Tsai came to the United States in 1981 to pursue his doctoral degree in a variety of subjects at Kansas State University, where he completed more than 500 credits, despite needing only 90 to graduate. His thirsty intellect drove him to take courses in subjects ranging from chemical engineering to physics and math.
His breakthrough on the mask came when he was leading a research team at the University of Tennessee in 1992. The team’s goal was to develop an electrostatic charging technology — coincidentally called corona charging — to filter out unwanted particles. His invention eventually became the foundation of the N95 respiratory mask.
Over the course of his career in textile manufacturing, engineering and teaching at the University of Tennessee, Tsai has earned 12 U.S. patents in filtration technology, including his latest hydrostatic charging method, which makes respiratory masks twice as efficient as his initial invention.
Beyond lending his expertise to others, Tsai’s colleagues say he’s a pleasure to work with.
“I’m taking this opportunity to soak up all the knowledge I can get,” Oak Ridge’s Theodore said. “And he’s not hesitant to share it, which is what I adore most about him.”
According to Theodore, Tsai never fails to answer her calls, no matter the hour. “We have conversations late at night and practically any time, she said. “He always makes himself available.”
Theodore said Tsai repeatedly rejected payment for his work, but Oak Ridge policy requires compensation.
“That’s what struck me the most about him,” Theodore said. “He didn’t care about the money. He just wanted to help as many people as he could.”
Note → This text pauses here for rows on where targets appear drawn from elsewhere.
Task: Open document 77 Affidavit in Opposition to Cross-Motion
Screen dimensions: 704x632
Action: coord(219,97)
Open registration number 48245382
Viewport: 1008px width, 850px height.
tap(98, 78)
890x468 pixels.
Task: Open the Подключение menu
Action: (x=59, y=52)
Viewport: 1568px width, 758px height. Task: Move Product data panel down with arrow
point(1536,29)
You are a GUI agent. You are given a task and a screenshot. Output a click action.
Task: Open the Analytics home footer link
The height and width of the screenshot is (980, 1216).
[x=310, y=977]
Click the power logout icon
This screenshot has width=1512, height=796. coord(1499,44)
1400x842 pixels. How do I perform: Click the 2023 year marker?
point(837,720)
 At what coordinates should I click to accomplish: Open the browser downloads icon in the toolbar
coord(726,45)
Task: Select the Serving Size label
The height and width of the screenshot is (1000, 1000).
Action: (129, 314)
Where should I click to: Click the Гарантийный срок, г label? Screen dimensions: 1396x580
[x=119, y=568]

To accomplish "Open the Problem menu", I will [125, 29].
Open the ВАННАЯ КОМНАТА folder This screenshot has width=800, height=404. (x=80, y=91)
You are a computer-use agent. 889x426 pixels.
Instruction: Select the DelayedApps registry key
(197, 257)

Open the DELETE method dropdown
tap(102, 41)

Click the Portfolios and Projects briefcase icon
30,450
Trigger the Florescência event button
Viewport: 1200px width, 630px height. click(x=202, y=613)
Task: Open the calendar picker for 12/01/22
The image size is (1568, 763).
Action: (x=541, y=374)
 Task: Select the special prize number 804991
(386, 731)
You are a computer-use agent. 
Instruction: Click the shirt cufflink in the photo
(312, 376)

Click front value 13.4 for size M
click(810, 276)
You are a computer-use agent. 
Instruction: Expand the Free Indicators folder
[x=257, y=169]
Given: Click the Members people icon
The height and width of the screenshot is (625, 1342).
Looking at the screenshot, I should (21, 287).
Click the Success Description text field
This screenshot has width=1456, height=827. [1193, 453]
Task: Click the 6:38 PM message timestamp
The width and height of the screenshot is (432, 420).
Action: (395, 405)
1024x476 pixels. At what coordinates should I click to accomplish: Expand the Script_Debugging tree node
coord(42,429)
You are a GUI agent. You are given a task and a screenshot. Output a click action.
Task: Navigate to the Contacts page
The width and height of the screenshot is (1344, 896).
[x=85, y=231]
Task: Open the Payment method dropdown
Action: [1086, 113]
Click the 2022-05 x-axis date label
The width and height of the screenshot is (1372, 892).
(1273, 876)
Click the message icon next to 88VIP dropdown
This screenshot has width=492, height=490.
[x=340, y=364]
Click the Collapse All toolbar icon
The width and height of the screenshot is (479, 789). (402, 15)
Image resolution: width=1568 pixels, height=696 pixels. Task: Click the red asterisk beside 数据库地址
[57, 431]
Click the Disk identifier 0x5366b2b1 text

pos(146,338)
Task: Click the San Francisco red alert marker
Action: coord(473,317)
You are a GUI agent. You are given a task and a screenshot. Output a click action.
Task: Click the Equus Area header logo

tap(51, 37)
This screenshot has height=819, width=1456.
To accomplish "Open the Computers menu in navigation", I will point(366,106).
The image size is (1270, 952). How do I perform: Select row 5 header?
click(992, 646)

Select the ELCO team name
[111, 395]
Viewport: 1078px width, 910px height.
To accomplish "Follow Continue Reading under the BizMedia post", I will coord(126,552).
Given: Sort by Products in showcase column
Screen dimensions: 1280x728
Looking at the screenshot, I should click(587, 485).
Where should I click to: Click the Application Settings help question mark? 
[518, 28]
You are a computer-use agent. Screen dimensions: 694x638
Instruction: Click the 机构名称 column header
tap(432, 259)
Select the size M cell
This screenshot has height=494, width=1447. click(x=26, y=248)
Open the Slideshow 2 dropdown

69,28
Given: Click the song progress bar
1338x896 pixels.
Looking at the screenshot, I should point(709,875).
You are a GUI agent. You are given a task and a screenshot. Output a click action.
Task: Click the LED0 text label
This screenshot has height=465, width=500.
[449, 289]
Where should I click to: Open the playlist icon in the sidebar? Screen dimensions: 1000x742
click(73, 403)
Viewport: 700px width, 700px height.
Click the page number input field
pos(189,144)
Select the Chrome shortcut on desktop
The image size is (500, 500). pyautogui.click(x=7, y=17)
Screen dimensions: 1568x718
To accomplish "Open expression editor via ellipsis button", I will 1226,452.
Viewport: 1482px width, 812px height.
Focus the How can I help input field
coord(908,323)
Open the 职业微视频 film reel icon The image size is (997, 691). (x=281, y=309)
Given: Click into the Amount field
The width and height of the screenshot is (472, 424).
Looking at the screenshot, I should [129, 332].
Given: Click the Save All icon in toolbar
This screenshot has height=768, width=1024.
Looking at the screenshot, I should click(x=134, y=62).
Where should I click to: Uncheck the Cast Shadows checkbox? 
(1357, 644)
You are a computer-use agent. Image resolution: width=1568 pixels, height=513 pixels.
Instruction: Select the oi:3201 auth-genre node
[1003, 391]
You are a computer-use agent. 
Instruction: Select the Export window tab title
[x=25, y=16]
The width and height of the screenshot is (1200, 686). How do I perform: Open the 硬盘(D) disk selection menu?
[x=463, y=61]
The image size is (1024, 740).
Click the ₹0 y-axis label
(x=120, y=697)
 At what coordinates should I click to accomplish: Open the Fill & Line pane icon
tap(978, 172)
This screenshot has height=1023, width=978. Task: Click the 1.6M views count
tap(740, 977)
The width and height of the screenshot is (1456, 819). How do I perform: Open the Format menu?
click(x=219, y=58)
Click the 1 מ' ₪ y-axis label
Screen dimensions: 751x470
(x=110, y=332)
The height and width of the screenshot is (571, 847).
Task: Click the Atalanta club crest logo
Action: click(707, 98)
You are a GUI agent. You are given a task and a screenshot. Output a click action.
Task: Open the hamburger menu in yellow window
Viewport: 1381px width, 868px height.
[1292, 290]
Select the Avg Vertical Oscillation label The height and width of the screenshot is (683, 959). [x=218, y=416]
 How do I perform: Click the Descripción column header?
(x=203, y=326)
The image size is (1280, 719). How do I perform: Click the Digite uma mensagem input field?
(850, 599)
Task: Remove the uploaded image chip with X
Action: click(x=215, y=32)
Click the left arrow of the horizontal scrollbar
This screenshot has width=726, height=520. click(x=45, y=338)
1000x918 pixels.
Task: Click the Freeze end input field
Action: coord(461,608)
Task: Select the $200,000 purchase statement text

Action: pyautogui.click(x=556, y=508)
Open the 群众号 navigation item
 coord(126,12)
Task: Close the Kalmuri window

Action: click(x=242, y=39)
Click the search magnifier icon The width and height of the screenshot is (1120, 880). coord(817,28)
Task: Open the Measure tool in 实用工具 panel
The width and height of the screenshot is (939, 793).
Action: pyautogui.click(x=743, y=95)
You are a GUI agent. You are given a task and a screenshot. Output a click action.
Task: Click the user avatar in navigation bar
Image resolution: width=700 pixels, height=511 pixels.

“He’s very humble and unassuming despite being a pioneer in this area of filtration,” Love said. “Just when he’s ready to relax, all hell breaks loose, and he’s become critical.”
Tsai, however, said that it’s the health-care workers who are “the real heroes” and that he’s just doing his job.
Although Tsai technically retired in 2018, “he never stopped working and thinking of ways to improve his technology,” said Maha Krishnamurthy, the vice president of the University of Tennessee Research Foundation.
“He couldn’t actually quit,” she said. “It’s a quality of all great researchers — you can never shut your brain off.”